PASSAGE FOR REVIEW:
All the time the Selbys lived there, there was no electricity — instead, gas lighting, a coke boiler to heat the water and greenhouses, and coal fires in all the rooms. In the grounds was a cottage for the chauffeur, Wilding, and the cook when he married her. After Ernest Selby died in 1940, Mrs Selby accommodated medical students for the duration of the war.

The family left the Lodge in 1948. It was then given for his lifetime to Robert Elliot, a faith healer, by Eric Rogers — whose child, it was said, had been healed of polio by him. He lived there employing two ladies — Wynne, a little round one, and her sister-in-law, who was tall and pretty. Wynne managed the house while the other one looked after the garden with its flowers and vegetables.

It was at this time that I came into contact with the Lodge. In 1935 when Halvard and I were married we lived in another lovely old mansion in Wimbledon called Atherton Grange. I remember mostly its high galleried hall and very large kitchen. It belonged to the Beltane School, where I was teaching, and was sometimes occupied by a few pupils and at the top of the house by the driver of the school car, his wife and daughter. In the following February, when I was pregnant, we had to look for a home of our own. It was then that we came across a vacant woodland plot in Farnborough Park, where we had our small cottage built.

PROVIDED RECORDS:
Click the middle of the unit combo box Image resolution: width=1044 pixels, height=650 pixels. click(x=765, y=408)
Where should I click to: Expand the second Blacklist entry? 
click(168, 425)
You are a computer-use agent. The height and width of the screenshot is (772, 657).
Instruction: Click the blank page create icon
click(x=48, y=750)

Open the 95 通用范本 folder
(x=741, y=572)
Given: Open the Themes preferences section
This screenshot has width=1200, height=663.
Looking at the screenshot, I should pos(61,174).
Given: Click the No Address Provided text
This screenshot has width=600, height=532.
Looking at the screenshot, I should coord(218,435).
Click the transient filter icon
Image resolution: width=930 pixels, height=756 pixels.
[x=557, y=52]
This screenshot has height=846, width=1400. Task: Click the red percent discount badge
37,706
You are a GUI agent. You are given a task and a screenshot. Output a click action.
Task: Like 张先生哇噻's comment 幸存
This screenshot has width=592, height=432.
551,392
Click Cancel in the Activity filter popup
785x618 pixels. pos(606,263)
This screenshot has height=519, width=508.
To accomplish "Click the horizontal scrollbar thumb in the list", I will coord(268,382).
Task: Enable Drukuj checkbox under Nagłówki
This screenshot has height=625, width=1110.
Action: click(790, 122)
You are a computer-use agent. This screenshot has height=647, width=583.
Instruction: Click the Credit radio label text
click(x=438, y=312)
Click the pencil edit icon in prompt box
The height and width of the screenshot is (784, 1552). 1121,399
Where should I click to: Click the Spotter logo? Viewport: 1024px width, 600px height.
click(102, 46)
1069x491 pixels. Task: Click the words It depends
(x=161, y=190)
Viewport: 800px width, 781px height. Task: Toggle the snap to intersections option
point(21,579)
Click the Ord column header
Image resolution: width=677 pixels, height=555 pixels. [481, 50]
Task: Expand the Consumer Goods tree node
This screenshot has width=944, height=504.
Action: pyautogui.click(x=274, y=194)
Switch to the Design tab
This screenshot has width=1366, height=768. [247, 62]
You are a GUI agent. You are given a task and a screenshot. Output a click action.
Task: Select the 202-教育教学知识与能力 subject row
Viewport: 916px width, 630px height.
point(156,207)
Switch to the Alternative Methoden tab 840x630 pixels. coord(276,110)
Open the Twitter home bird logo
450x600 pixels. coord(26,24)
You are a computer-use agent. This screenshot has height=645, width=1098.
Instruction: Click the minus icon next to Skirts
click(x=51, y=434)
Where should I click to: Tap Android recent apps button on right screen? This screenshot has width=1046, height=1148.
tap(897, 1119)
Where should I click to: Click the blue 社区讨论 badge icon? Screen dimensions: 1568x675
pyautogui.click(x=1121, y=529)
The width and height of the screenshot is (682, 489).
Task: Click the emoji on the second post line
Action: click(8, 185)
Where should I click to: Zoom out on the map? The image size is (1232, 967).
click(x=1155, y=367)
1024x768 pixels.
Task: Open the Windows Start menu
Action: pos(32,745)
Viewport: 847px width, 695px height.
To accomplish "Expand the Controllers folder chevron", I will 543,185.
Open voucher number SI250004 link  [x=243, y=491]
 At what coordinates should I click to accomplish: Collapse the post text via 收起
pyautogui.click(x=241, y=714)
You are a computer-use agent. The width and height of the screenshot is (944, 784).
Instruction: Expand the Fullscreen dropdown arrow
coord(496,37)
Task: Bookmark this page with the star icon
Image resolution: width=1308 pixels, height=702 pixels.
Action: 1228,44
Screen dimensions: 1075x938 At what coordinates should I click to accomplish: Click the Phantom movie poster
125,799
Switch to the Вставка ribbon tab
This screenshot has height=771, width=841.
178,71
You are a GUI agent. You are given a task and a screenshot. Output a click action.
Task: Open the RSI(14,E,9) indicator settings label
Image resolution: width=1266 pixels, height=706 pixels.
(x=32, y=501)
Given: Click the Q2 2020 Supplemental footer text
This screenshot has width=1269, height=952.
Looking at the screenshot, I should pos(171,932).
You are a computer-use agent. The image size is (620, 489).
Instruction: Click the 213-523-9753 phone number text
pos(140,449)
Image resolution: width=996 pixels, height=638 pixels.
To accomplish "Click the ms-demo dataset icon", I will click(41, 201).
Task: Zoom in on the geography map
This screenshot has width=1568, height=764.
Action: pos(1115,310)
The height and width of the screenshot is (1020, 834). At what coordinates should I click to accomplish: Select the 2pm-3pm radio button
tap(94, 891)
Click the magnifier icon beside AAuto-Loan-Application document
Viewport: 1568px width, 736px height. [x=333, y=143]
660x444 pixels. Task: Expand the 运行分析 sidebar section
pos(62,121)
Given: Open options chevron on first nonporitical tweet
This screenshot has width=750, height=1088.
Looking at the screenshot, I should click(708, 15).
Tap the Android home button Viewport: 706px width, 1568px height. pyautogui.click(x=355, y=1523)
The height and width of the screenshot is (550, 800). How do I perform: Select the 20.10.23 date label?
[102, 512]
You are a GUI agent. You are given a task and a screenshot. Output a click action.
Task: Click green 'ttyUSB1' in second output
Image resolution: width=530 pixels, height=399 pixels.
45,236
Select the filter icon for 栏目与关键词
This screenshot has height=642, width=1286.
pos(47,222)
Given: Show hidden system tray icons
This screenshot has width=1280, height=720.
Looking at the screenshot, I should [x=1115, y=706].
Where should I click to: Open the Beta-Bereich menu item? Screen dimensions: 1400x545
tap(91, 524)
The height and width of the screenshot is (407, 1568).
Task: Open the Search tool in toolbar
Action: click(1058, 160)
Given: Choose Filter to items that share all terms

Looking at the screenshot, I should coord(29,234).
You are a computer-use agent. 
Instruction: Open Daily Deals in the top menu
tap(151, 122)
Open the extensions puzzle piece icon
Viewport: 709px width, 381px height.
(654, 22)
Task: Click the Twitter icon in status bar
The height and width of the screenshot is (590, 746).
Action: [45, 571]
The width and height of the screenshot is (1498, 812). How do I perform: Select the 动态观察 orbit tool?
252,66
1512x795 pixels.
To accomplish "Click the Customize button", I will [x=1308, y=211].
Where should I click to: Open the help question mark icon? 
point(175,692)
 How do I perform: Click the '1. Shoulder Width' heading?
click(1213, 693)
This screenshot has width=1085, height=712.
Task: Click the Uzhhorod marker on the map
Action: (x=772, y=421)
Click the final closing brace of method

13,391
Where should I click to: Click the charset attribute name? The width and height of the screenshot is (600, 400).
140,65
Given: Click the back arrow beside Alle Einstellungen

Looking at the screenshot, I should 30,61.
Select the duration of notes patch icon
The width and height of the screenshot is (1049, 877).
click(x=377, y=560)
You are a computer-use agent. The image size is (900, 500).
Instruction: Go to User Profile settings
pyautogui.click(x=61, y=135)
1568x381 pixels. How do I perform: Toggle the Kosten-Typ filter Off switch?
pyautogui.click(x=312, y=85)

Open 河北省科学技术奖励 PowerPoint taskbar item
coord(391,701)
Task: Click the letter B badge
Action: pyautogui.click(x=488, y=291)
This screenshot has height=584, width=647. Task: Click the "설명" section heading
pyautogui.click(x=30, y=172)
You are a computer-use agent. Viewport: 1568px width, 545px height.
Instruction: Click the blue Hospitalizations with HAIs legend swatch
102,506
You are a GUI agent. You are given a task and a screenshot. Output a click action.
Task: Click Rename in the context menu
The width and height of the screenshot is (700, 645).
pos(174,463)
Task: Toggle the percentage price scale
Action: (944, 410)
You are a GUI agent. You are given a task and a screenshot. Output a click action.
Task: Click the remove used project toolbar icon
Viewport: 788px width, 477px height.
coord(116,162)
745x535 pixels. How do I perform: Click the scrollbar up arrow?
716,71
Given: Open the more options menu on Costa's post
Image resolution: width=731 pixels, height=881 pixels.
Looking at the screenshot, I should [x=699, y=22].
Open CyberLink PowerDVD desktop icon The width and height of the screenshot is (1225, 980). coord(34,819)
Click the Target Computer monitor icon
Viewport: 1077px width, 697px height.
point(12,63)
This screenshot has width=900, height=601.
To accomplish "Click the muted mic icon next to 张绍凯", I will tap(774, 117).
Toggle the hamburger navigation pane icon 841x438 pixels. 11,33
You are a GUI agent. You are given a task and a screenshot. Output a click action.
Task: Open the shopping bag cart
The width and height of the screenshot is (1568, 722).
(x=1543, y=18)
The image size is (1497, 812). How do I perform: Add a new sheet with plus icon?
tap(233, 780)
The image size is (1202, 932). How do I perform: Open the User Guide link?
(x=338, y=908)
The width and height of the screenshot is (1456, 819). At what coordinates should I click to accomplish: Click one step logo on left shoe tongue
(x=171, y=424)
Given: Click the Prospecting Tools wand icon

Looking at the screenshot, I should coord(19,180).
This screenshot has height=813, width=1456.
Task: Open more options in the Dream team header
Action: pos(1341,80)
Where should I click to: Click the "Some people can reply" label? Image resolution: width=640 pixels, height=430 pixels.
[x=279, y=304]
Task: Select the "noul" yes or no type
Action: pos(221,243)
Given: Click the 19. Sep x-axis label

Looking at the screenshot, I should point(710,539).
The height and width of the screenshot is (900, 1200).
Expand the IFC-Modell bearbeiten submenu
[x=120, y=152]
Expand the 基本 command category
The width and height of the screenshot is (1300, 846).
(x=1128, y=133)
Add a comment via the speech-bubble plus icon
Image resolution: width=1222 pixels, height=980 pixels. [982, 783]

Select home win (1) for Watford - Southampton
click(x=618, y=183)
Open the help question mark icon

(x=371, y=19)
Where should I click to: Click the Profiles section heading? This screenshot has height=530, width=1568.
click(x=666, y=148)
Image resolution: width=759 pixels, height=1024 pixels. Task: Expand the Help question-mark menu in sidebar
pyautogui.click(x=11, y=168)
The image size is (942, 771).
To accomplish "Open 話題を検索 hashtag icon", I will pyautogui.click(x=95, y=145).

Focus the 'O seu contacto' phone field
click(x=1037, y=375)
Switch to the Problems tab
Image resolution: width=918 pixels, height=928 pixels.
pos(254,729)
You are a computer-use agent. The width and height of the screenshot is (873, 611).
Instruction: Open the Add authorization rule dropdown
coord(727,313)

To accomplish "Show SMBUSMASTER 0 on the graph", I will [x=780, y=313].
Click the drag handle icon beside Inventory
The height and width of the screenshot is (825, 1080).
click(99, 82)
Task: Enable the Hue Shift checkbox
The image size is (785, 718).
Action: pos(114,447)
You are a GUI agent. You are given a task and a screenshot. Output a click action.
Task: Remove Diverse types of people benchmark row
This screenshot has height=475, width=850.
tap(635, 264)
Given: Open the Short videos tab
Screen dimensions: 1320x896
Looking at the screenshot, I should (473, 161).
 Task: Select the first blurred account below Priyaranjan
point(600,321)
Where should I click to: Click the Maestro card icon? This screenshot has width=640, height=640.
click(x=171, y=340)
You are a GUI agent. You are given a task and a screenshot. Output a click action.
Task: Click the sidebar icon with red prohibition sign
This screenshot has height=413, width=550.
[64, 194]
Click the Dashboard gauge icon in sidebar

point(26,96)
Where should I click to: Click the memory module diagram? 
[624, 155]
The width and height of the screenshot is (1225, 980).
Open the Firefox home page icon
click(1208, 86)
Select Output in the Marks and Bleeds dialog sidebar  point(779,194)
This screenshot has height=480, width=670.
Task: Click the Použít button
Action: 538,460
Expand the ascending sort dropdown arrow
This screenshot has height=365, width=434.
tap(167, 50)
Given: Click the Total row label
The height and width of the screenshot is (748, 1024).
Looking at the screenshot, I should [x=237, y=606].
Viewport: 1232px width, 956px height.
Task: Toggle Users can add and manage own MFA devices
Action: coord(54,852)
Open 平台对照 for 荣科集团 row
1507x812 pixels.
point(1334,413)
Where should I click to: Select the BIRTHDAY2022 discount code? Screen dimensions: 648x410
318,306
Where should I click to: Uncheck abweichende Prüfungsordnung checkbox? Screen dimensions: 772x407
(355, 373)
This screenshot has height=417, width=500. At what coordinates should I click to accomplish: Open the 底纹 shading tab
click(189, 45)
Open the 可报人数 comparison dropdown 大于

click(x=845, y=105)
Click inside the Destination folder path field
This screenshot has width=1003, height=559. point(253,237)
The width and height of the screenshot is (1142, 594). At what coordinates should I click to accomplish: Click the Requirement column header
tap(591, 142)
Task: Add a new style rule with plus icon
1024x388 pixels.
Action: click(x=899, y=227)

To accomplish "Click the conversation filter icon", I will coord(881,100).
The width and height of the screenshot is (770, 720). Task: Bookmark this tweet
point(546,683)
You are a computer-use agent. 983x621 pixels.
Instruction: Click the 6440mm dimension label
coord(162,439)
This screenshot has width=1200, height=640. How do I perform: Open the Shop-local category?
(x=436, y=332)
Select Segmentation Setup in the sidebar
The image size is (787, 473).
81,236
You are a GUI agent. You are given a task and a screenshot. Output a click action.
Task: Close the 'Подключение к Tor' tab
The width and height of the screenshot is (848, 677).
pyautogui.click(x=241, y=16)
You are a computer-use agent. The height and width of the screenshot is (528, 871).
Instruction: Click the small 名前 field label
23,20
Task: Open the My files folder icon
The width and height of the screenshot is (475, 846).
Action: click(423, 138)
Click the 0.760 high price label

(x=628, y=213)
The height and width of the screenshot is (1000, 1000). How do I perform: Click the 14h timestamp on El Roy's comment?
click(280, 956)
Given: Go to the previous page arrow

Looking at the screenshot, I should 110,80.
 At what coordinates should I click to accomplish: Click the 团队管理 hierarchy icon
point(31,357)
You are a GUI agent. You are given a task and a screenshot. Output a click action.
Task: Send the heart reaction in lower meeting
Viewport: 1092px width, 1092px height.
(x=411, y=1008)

WHAT YOU WILL DO:
Answer these questions from the passage about the Lodge:
1. What heated the water and greenhouses while the Selbys lived there?
2. In what year did the family leave the Lodge?
3. What was the Wimbledon mansion called where the writer and Halvard lived after marrying in 1935?
The rows come from a separate source unrelated to the passage about the Lodge.

ANSWER BOX:
1. A coke boiler.
2. 1948.
3. Atherton Grange.